De regresso da Faixa de Gaza, alvo de bombardeamentos incessantes israelitas, Ingram relatou vários casos testemunhos da situação de pesadelo que as grávidas, as mães lactantes e os bebés estão a viver.
Uma enfermeira, chamada Webda, disse-lhe que fez cesarianas de urgência a seis mulheres mortas nas últimas oito semanas e que perdeu a conta aos abortos ocorridos por causa do ar viçado e do fumo dos bombardeamentos.
Também relatou o caso de uma palestiniana grávida de seis meses, Amal, enterrada sob os escombros depois de um ataque. O bebé não mexeu durante uma semana, até que nasceu com boa saúde, uma semana antes do encontro com Ingram. No caos da guerra, a jovem mãe não teve outra escolha que não fosse sair do hospital quase a seguir, com a sua pequena Sama, e ir para um abrigo precário nas ruas de Rafah.
“Ser mãe deveria ser uma festa. Na faixa de Gaza, isso significa pôr uma criança no Inferno“, resumiu Tess Ingram, para quem isto “ultrapassa a capacidade de entendimento”.

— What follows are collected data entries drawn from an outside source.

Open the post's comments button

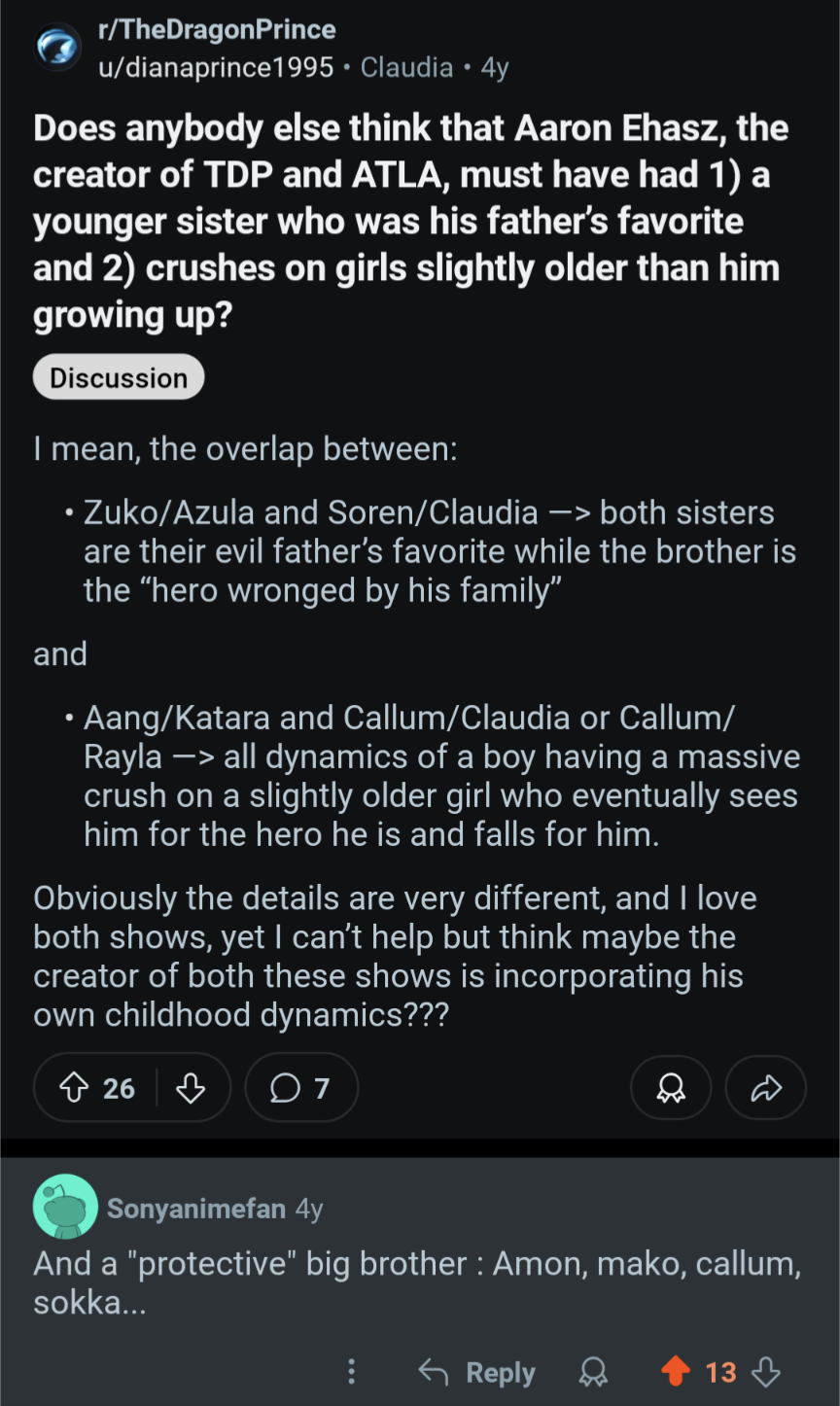(x=300, y=1088)
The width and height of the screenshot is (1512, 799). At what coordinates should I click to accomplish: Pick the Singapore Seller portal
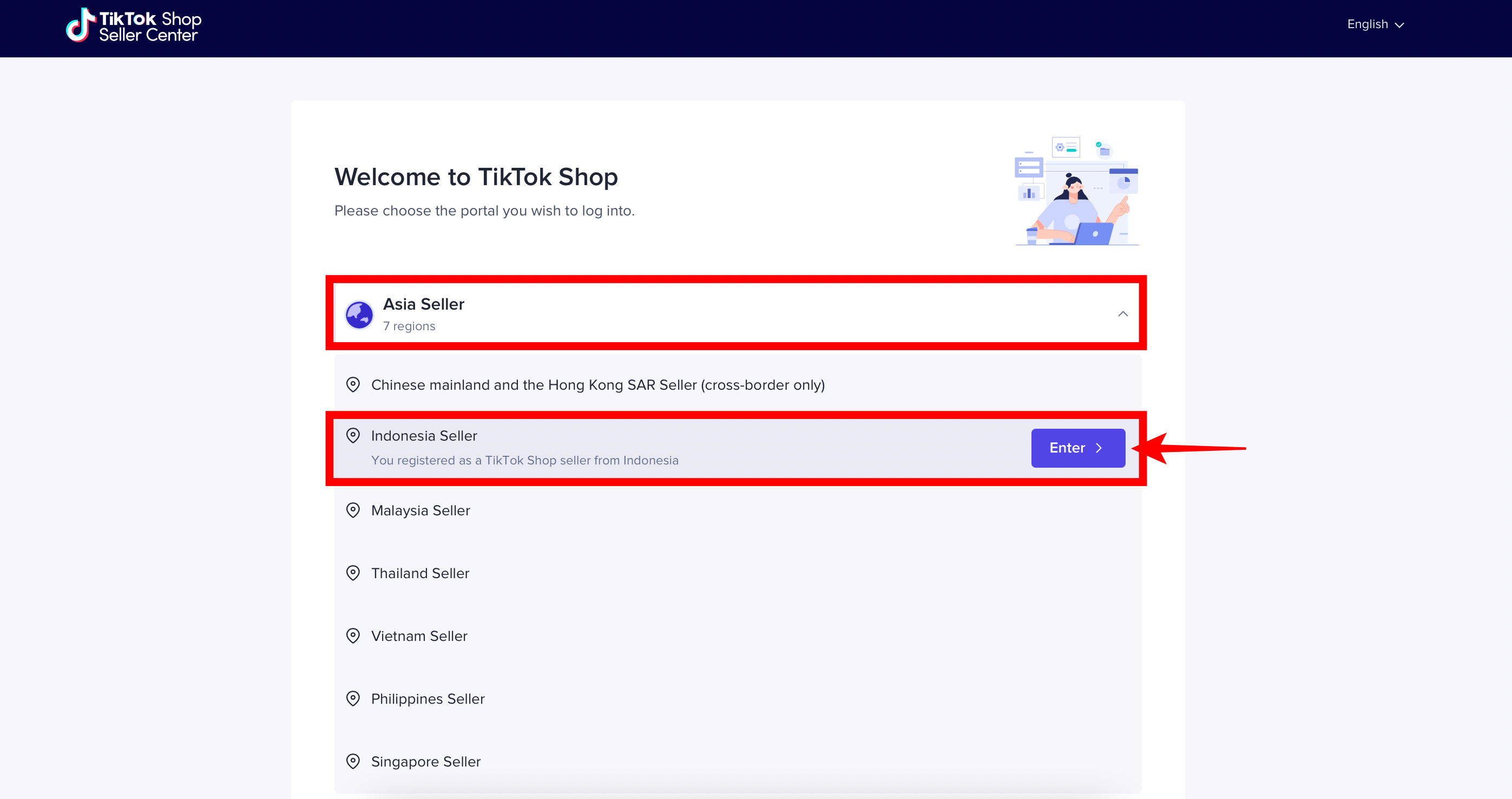[425, 762]

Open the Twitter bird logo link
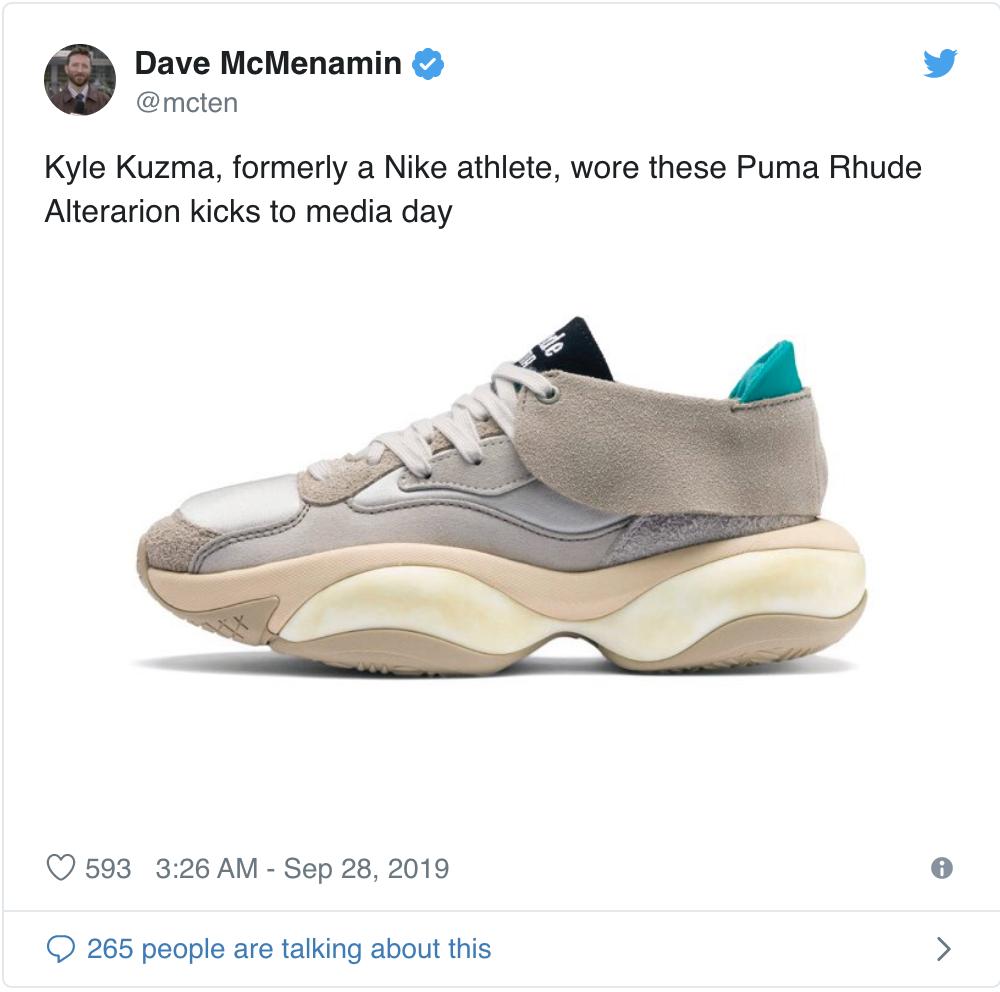940,63
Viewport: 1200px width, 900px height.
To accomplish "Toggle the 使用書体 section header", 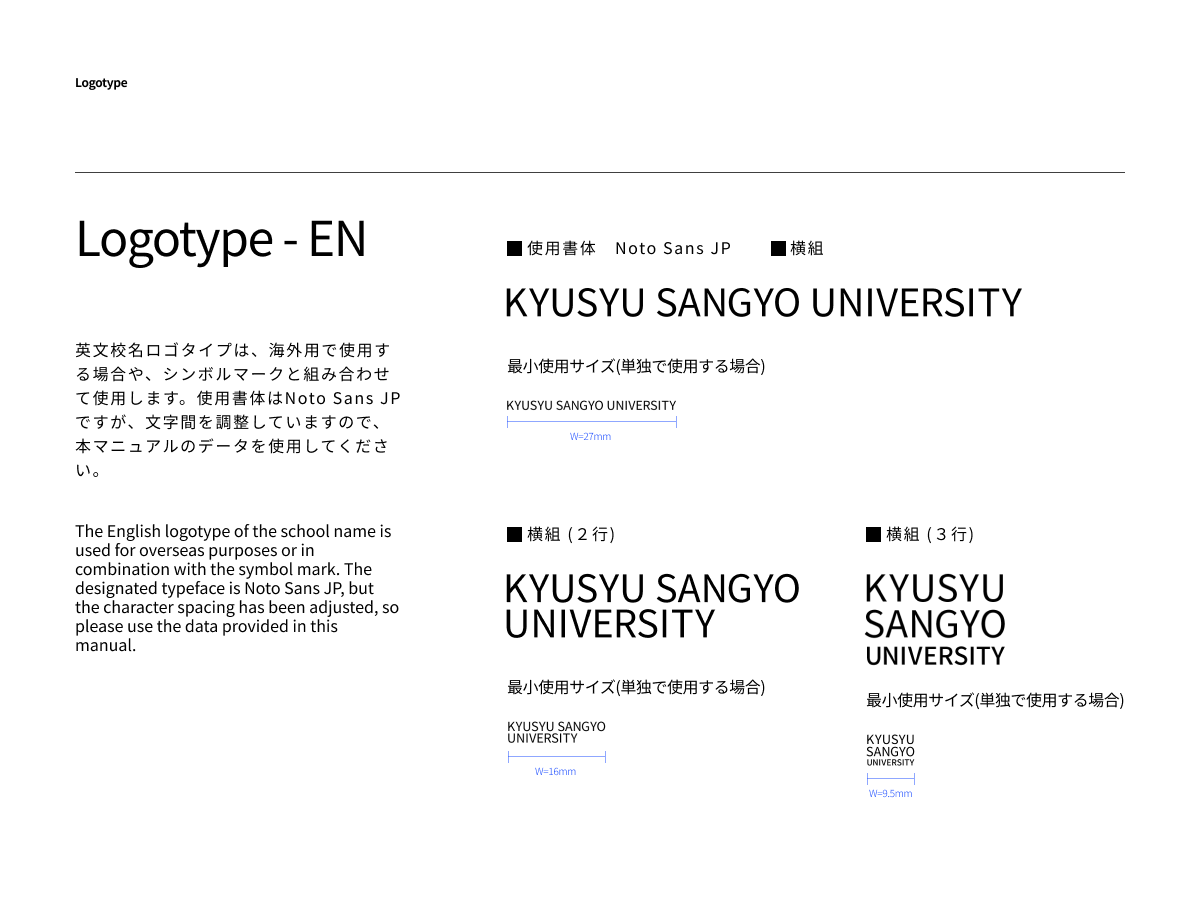I will click(x=558, y=248).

A representante da UNICEF apelou a uma ação internacional imediata face a uma situação que “a Humanidade não pode considerar como normal” e vincou que só tinha tido acesso à parte sul da Faixa de Gaza e que no norte a situação é “infinitamente pior”.
Indignada, detalhou: “Ver os bebés a sofrer devíamos impedir de dormir”, acrescentando: “Saber que duas crianças israelitas raptadas em 7 de outubro ainda não foram libertadas, também nos deveria impedir de dormir”.
Entre as jovens parturientes com quem esteve, Iman disse-lhe como tinha corrido aterrorizada nas ruas bombardeadas de Gaza, grávida de oito meses. “Hoje, 46 dias depois de uma cesariana, está hospitalizada por uma grave infeção e demasiado fraca para segurar o seu bebé, Ali, nos braços”, contou Ingram.
O hospital Emirados, em Rafah, acolhe a grande maioria das grávidas da Faixa de Gaza, segundo a UNICEF. Mas o pessoal, submerso com a afluência de pessoas e recursos limitados, está obrigado a fazer sair as mães três horas depois de uma cesariana.
Mas, depois do parto, o calvário apenas começou. Tudo falta: alimentação, água potável, cuidados médicos, abrigo adequado…
Para os bebés, isto traduz-se em “taxas elevadas de desnutrição, problemas de desenvolvimento e outras complicações de saúde”, indicou a UNICEF.
A Agência da ONU estima em “cerca de 135 mil” o número de crianças com menos de dois anos ameaçados de malnutrição severa.
A taxa atual de mortalidade infantil na faixa de Gaza é impossível de saber, mas “pode-se, sem problemas, dizer que as crianças morrem hoje tanto por causa da crise humanitária, como por causa dos bombardeamentos e dos tiros”, acrescentou Ingram.
“As mães e os recém-nascidos precisam de um cessar-fogo humanitário”, concluiu.